ASSIGNMENT: Repeat the lines from the line with "Task: Click the 本人確認 step tab" to the line with "The width and" in the listing below, keeping both end lines and adding nothing.

RECORDS SUPPLIED:
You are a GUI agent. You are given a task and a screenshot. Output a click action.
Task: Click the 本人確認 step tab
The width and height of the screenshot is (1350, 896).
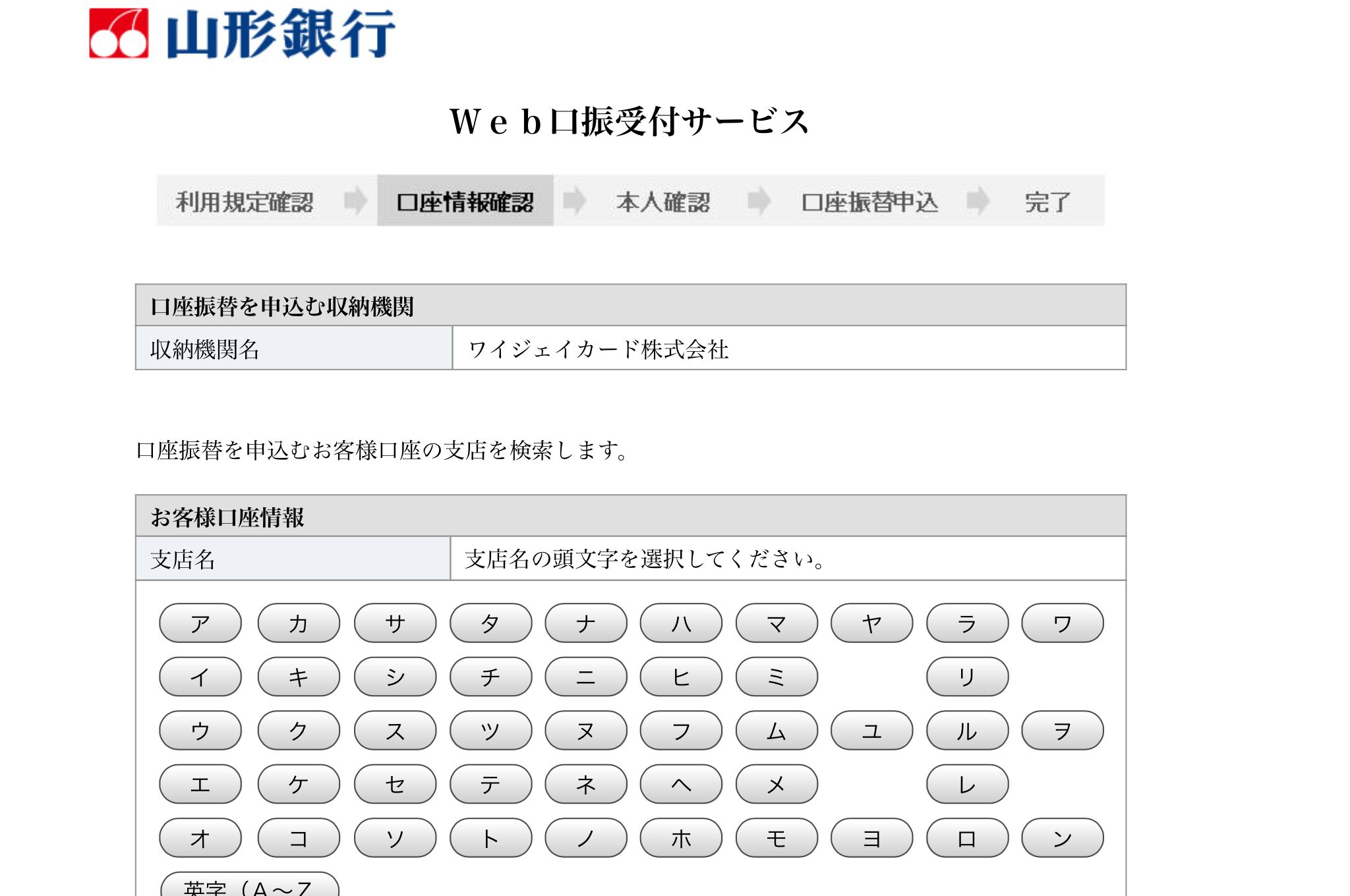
* * *
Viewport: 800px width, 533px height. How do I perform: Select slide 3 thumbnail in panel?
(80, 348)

WRITTEN RESPONSE:
Task: Click the 本人確認 step tab
The width and height of the screenshot is (1350, 896).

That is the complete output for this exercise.